___ Document segment ___
While it is plausible that pesticides and herbicides, which are designed to kill living organisms, could also be harmful to human beings, the evidence for a link to cancer is not strong. Generally speaking, pesticide residues on fruits and vegetables grown in the U.S have not been convincingly linked to risk of breast cancer.
However, the limited research available does not take into account the cumulative effect of exposure from multiple sources over time. Farm workers and those living near farms do have a higher risk of breast cancer than the general population, indicating that there is a level of exposure at which risk is increased. This risk appears to be derived from the endocrine disrupting properties of some currently approved pesticides, i.e., compounds in certain pesticides interfere with hormone systems in the body. Now a new study has reported endosulfan, a pesticide only recently banned in the U.S., promotes the viability of hormone receptor positive (ER+/PR+) breast cancer cells.

When to buy organic foods

Organic foods are relatively expensive and not always available. There is some evidence that organic fruits and vegetables have better nutrient content than conventionally grown produce, however this is not always the case. Choosing beautifully ripened produce that has the appropriate color, texture and odor can be as important as the “organic” label with respect to nutrient content. However, the fruits and vegetables listed below are normally grown with relatively high levels of pesticides and/or other potentially harmful compounds and should be purchased organic, if possible.
Food produced in Mexico, Chile, and most other non-Western countries should only be purchased if organic. This is because regulations and standard practices can be dramatically less protective of consumers in other countries and we as consumers have no ability to evaluate the food production standards in force. For example, farmed shellfish usually incorporate much higher levels of natural and man-made toxic substances (antibiotics, pesticides, and persistent organic pollutants) than wild caught species. Captive shrimp are very susceptible to viral and bacterial infection, and farmers use antibiotics and pesticides to deal with this problem.
Top non-U.S. producers normally use chemicals banned in the U.S. In addition, industrial pollution residues in soils (found routinely in farmlands in India, China and elsewhere) can result in uptake of heavy metals by plants, as well as other types of endocrine disrupters and outright carcinogens. However, note that U.S. rules tend to be less protective of consumers than Western European regulations.
Herbs and spices should be organic, if possible. Pesticide use can be heavy in production of such products. Adulteration of herbs and spices is also prevalent throughout the world. For example, Hungarian paprika has been found to be mixed with brick dust. Lead is another favorite admixture because of its weight. Whole spices are less likely to be deliberately contaminated that powdered spices. Aflatoxin contamination is also common, even in spices produced in the U.S. Coffee and tea are also often grown using remarkably high levels of pesticides, herbicides, and fungicides.
___
• _Parts of the exercise_:
1. Using the article on pesticides and organic foods, explain in one to three sentences why food produced in Mexico, Chile, and most other non-Western countries should only be bought if organic.
2. Carry on the article on pesticides and organic foods from the point where it stops.
___ Records ___
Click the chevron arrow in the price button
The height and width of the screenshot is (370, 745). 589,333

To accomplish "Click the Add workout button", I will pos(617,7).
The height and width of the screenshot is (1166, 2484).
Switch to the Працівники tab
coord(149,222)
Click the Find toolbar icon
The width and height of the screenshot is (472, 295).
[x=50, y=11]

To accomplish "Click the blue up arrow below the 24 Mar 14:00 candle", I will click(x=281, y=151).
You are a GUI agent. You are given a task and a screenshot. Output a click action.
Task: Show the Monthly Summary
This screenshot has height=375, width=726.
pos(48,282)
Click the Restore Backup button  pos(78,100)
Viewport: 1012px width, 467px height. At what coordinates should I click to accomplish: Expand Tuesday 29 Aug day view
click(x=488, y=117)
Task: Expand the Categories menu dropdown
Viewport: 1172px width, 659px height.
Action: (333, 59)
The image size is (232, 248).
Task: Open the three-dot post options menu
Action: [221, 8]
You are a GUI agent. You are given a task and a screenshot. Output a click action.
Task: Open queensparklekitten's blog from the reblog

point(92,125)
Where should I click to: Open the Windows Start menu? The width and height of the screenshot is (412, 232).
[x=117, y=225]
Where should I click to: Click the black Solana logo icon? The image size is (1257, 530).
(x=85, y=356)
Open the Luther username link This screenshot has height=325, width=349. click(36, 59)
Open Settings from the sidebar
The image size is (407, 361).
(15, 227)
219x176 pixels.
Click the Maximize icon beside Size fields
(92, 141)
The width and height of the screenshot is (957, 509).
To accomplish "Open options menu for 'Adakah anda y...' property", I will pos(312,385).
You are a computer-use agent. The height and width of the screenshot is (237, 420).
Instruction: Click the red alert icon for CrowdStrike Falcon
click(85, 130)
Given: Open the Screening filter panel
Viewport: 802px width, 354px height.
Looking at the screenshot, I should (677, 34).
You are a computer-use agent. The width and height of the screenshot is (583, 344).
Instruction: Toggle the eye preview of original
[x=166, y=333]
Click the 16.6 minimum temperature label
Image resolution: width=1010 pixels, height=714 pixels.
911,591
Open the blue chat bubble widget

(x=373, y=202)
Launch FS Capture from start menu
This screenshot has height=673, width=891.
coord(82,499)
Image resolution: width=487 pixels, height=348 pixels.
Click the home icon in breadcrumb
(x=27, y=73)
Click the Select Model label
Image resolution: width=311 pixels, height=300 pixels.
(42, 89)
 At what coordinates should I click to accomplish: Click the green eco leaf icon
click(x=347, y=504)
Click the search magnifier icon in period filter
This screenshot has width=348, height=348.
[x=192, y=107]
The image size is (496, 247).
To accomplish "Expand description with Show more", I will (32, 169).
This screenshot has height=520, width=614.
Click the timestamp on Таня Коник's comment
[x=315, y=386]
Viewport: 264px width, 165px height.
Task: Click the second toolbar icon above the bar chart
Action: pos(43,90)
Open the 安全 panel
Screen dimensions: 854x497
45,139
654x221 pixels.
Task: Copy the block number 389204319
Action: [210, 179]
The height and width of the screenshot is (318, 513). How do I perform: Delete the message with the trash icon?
___
• _Answers to the exercises_:
1. Regulations and standard practices in other countries can be dramatically less protective of consumers. Consumers also have no ability to evaluate the food production standards in force there.

2.
U.S. animals that are used to produce meat, eggs and dairy products are normally raised using hormones and other growth promoters, antibiotics, and pesticides. These chemicals typically cannot be washed off, nor does soaking or cooking the foods necessarily improve their profiles. Buying organic or grass fed only partially addresses these problems.

Latest research finds endosulfan affects multiple cellular epigenetic regulators

The study referenced above was designed to investigate how endosulfan affects epigenetic enzymes in hormone receptor positive (ER+/PR+) MCF-7 breast cancer cells. Epigenetic changes are potentially reversible modifications in gene expression that can be induced by dietary and environmental factors. Cumulative genetic and epigenetic alterations can transform normal breast cells into precancerous cells and finally into cancer cells. Endosulfan, a relatively inexpensive and effective pesticide related to DDT, has only recently been phased out in the U.S. (during the period 2010 to 2016) and residues are widely present in soil and groundwater. Despite its well-established endocrine, neuro- and reproductive toxicity, endosulfan is still used extensively in many countries.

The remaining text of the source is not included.